Conversations For Transformation: Essays Inspired By The Ideas Of Werner Erhard

Conversations For Transformation

Essays By Laurence Platt

Inspired By The Ideas Of Werner Erhard

And More

It's Complete (Nothing's Missing)

Auberge du Soleil, Rutherford, California, USA

December 24, 2016

It's often mused "It's not a perfect world", just as it's often professed "I'm not a perfect person.". In the context of transformation, it's useful noticing it's not a perfect world if you say  it's not a perfect world, and you're not a perfect person if you say  you're not a perfect person. And when you say it, what's almost always completely unexamined is the way we construe what perfect means.


Also when you say it, what's almost always completely unexamined is the extent to which anything and everything  is the way it is only  because we say so.

But that's a subject for another conversation on another occasion.


In "It's not a perfect world" and "I'm not a perfect person", we construe "not  perfect" to mean "it could be better"  at worst, and "it doesn't match a fantasy standard" at best.

That relegates perfect to be always unrealized, out of reach, even impossible (I want you to get that). That's the context in which we set up the world and ourselves by construing perfect this way: it could be better. But listen: even if it were  better, it could be better than that  ... on and on and on with no end in sight. In this way, we've set up perfect as an ever-shifting (and clearly unreachable) ideal. This traps us. Even more than that, it dooms  the way it is, to perpetual, dogged imperfection.

If we shift to a new way of construing perfect, a way which calls for an entirely new conversation, what goeswith this new conversation ie what goeswith with any  new conversation (as Alan Watts may have said) are entirely new possibilities. Then from within this new conversation with its entirely new possibilities, you may begin noticing the trouble with misconstruing perfect lay only secondarily  in misconstruing it. Primarily the trouble with misconstruing perfect lay in restricting conversations for transformation. That's the telling yet unavoidable byproduct of deploying perfect with its misconstrued meaning: all conversations for transformation are restricted.

Here's something to try on for size: what a perfect world is (and all  a perfect world is) is a world which is the way it is and  the way it isn't. Clearly the world is the way it is, and the way it isn't. Clearly the world is a perfect world. What a perfect person is (and all  a perfect person is) is a person who is the way they are and  the way they aren't. Clearly you are the way you are, and the way you aren't. Clearly you're a perfect person. Isn't it time you ie isn't it time we  stopped lying about it?

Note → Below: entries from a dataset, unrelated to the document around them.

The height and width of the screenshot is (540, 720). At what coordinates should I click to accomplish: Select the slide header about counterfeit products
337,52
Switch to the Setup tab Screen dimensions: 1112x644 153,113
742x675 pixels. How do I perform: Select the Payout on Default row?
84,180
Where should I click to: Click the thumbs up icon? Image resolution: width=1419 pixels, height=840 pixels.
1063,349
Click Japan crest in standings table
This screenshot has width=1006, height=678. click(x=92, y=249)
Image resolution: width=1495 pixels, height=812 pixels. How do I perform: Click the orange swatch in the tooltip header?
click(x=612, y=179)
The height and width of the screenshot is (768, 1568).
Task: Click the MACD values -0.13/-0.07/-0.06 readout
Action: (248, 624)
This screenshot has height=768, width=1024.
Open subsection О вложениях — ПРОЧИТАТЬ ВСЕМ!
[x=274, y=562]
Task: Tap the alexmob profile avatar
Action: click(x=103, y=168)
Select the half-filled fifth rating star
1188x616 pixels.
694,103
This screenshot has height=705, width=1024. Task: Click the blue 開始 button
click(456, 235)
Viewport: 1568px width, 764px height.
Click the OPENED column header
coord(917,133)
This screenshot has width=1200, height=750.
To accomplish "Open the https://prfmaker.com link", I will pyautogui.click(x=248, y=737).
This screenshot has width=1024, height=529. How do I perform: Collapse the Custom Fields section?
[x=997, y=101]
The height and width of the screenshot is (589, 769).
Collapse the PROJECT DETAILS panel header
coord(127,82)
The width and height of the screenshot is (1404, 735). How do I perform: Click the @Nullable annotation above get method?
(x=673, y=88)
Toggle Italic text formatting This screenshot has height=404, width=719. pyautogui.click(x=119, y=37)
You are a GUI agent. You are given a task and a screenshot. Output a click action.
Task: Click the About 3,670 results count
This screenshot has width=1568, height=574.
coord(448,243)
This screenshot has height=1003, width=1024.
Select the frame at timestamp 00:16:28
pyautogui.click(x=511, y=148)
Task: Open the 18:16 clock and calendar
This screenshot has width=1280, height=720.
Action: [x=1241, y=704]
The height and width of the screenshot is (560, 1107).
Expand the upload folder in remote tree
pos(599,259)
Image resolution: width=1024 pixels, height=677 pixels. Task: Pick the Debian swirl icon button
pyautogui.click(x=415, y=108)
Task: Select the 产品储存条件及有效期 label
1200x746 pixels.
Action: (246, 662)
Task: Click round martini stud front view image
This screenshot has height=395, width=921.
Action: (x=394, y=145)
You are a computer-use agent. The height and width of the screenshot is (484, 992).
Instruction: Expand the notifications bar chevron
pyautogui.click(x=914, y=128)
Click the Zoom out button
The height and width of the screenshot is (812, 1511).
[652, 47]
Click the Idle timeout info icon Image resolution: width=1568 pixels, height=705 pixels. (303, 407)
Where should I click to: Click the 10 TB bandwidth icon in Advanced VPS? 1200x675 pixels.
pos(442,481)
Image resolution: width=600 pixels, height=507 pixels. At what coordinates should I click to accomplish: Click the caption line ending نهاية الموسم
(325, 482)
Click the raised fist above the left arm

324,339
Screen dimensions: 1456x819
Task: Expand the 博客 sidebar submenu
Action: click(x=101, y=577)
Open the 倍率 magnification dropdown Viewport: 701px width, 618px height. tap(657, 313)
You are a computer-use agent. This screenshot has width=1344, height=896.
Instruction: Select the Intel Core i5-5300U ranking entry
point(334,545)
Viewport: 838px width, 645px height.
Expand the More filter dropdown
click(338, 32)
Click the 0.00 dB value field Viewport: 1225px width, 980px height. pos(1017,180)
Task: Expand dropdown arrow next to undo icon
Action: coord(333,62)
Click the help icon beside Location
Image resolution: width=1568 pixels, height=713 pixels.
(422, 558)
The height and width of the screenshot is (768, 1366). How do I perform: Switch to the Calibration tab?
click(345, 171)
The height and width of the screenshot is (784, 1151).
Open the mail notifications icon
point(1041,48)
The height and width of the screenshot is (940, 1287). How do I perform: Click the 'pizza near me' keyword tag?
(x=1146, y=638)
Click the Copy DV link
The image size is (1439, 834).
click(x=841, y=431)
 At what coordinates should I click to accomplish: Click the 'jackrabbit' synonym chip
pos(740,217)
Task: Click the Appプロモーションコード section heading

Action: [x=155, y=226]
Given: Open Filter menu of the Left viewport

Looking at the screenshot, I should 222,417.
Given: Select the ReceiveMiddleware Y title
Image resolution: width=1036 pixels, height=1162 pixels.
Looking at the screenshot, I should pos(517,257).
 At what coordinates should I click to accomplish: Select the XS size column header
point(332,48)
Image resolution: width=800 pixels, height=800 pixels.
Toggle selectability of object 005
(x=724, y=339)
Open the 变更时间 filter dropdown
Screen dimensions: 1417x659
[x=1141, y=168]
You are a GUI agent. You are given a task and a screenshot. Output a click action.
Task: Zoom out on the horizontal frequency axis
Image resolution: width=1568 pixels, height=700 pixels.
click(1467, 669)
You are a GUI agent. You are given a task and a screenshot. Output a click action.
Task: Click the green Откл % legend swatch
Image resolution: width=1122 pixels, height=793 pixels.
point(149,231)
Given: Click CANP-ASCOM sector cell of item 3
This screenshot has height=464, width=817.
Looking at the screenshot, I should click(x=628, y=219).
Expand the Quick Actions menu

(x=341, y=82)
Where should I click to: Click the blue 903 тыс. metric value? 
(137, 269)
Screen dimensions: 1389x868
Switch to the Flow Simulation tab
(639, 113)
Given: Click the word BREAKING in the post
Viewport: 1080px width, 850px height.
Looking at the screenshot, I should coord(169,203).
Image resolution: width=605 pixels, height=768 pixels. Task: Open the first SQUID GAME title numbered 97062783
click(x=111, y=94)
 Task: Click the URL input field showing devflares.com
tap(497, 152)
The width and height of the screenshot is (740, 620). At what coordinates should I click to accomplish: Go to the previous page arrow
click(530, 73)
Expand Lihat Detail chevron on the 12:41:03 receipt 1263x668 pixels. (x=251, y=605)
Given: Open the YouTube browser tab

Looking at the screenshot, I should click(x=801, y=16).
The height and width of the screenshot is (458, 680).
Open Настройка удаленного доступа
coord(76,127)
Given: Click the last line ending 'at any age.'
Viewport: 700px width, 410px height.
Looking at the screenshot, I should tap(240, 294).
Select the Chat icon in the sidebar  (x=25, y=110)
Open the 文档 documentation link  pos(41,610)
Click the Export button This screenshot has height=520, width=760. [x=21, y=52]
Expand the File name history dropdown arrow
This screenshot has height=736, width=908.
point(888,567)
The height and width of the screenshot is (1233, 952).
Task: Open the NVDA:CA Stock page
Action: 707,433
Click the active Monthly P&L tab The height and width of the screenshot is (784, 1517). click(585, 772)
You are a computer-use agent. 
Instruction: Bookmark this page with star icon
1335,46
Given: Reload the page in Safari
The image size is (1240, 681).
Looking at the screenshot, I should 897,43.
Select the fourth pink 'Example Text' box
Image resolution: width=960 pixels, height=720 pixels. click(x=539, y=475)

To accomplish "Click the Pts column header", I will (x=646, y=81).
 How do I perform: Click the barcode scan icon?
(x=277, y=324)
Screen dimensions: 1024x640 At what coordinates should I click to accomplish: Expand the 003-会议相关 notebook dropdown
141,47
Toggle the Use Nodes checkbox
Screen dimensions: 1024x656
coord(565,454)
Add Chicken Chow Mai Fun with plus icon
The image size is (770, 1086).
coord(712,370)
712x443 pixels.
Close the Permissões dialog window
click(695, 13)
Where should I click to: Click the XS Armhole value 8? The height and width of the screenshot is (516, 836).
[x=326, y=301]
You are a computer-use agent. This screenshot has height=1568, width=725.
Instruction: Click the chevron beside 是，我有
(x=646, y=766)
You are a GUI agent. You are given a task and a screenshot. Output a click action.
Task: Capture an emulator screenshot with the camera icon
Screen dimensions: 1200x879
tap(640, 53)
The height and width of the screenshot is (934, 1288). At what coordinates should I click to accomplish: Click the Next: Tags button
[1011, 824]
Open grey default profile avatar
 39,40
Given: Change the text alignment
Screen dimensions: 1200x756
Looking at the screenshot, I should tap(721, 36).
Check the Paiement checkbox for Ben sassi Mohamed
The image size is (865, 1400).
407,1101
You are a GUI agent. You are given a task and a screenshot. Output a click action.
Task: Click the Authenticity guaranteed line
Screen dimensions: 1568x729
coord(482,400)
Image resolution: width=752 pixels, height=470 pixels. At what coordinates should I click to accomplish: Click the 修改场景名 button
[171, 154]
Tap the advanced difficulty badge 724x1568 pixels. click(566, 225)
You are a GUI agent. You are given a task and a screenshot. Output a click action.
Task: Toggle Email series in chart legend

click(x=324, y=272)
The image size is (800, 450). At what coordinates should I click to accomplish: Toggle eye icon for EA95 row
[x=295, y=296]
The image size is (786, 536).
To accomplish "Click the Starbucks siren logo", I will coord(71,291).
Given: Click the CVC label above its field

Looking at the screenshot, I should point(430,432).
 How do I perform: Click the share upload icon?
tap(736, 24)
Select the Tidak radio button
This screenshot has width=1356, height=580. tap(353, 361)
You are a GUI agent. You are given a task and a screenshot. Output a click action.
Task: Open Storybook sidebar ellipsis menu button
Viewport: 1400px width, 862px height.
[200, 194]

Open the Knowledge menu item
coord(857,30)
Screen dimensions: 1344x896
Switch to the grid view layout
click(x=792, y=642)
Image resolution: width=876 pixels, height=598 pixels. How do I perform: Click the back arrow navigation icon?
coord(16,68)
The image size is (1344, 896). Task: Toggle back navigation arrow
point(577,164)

Now if you're concerned this way of construing perfect only serves to spawn abject apathy (as in "If the world's already  perfect, then why bother?")  or even worse, outright egomania  (as in "I know I'm perfect, but what about you?"), you'll notice in spite of all that, the quality of the new possibilities which become available when we construe the world and ourselves as perfect, deploying this vintage Erhard  frame of reference. For starters: there's enough to go around for everyone (we just need to figure out how to distribute it and share it all). Also for starters: if the world's already perfect, then co-operation works better than competition (Man!  I really  want you to get that one too). That's what perfect really means: the thing is the way it is, and the way it isn't. It means it's complete (nothing's missing).

Business as usual  aside, this is an entirely new platform on which to stand, yes? Possibilities abound which were notably absent from "It's not a perfect world" and "I'm not a perfect person.". When you re-construe (if you will) what perfect is, you allow new conversations to occur. Engaged in these new conversations, new possibilities for being call you powerfully into being, and new openings for action call you powerfully into action (as Landmark Forum Leader may have said) (now be careful: if you think I should have said "as a  Landmark Forum Leader may have said"? ... no, that's not it).

Such is the power of consideration alone: merely shifting our consideration of what perfect is (it's complete, nothing's missing), we alter the context in which Life itself shows up, we alter the context in which we live, we alter the way the world is, and we alter who we consider ourselves to be. That's transformation. But it doesn't end there, because transformation isn't the end: it's just a beginning. When Werner got transformation, it wasn't the end. If it was the end, he would have simply sold his businesses and gone sailing. Instead there's all this, with no sign of any of it stopping or ever slowing down.

In terse précis: it's complete, nothing's missing, and everything's moving in the direction of Life itself (clearly that's the easiest direction in which to ride). It's perfect.